Enterprise Data Engineering Strategy: A must have for New Age organizations
Add Your Heading Text Here
“Enterprise Data Engineering” may sound dated and not so cutting-edge buzzword now. But in this age of several disruptive ideas, concepts and technologies, Enterprise Data Engineering has caught-up with all the necessary advancements and capabilities equally if not better. With organizations becoming more and more keen to be data driven and embrace AI, there is heightened necessity of robust Enterprise Data Engineering Strategy (EDE Strategy). Organizations that do not have efficient EDE Strategy laid out would be ignoring or mismanaging their data asset. Inefficient use of data asset and insights would weaken the competitive edge and their competitors will leap ahead multi-fold in no-time.
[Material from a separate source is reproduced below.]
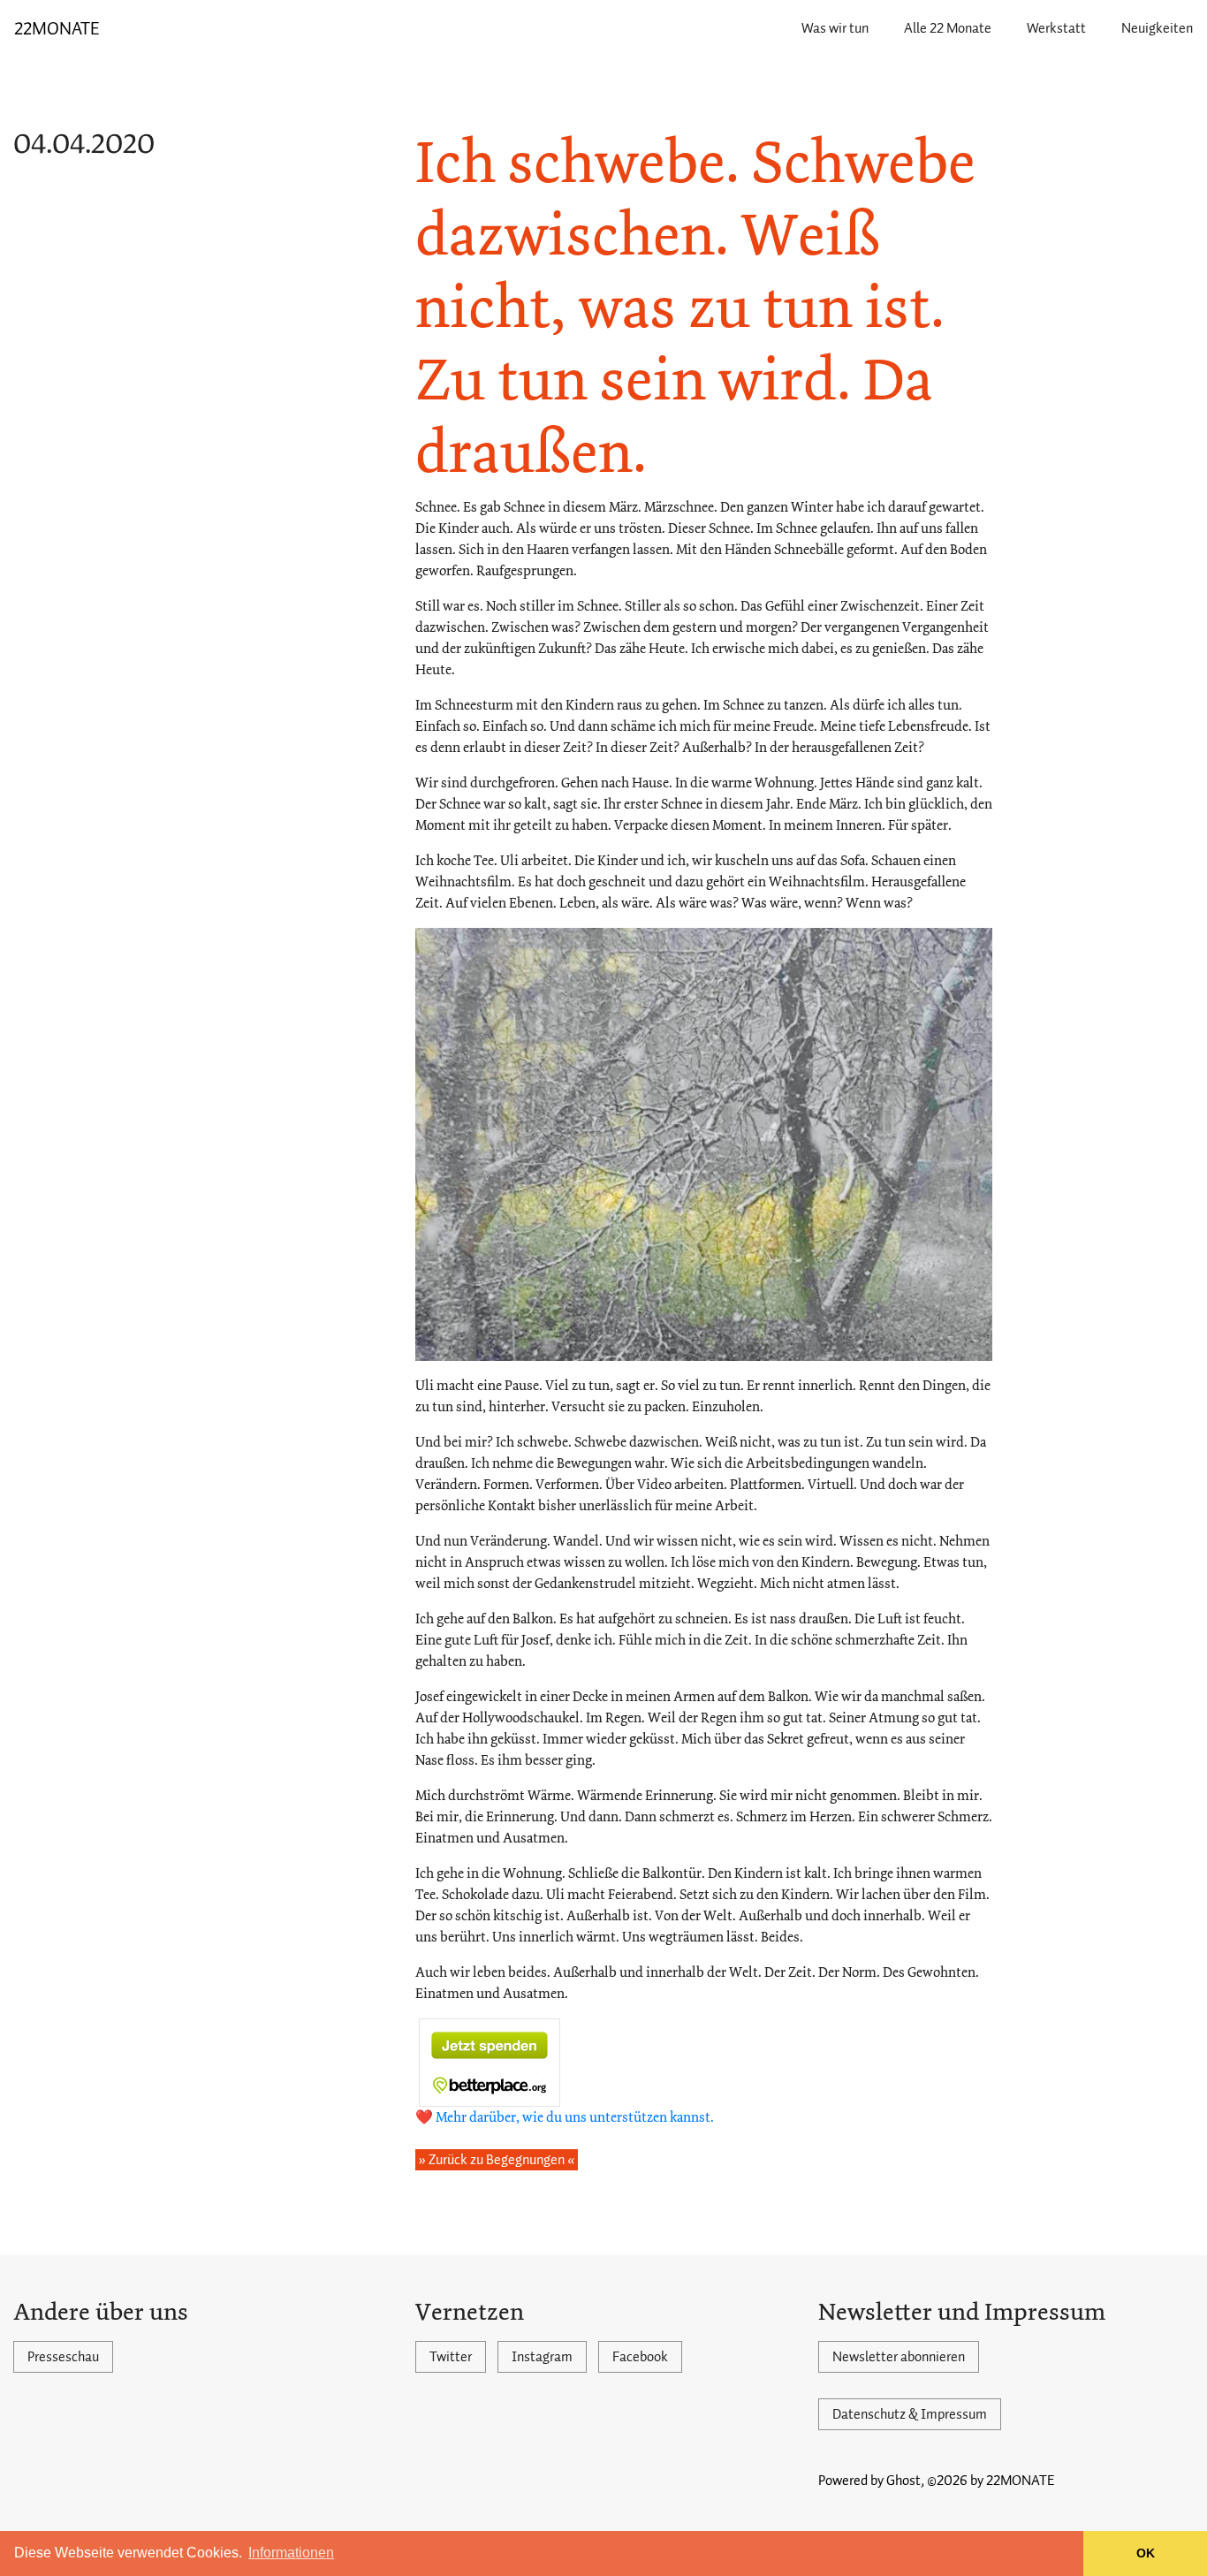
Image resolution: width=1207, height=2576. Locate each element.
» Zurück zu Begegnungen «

EDE Strategy being the master plan of enterprise wide data infrastructure, is a foundational component for any meaningful corporate initiative in recent years. “Explosive growth of data” is being identified as a challenge, an opportunity, a new trend, a significant asset, a source of immense insights, etc. Social media, connected devices and detailed transaction logging are generating huge stream of data which simply can’t be ignored. In simple terms, a panoramic view and wholesome control of a data setup is essential to make data a powerhouse for organizational strategic growth.
Global IP traffic annual run rate is projected to reach 3.3 zettabytes by 2021 (TV & Smartphones together will be accounted for more than 60% of this IP traffic) -CISCO
Along with changing landscape of data, associated disciplines are now aligning to the new demands. EDE Strategy ensures that, these alignments are in line with the roadmap and caters to business users and their requirements.
EDE Strategy encompasses multiple strategy elements that are seeking increased attention now-a-days due to multiple advancements in & around them. Let me introduce some of those strategy elements here:
Automated Data Ingestion & Enrichment
Data Ingestion has now become seriously challenging due to variety & number of sources (social media, new devices, IoT, etc.), new types of data (text stream, video, images, voice, etc), volume of data and the increasing demand for immediately consumable data. Data Ingestion & Enrichment are almost coming together in several scenarios. Due to this, Data Ingestion is almost going off the ETL tools and is fast adopting Pythons and Sparks. Streamed data is not just about absorbing the data as it happens at the source. It is also about enabling AI within the ingestion pipeline to perform data enrichment by bringing together needed data sets (internal & external) and making the Ingestion-to-Insight transformation automatically in seconds/minutes.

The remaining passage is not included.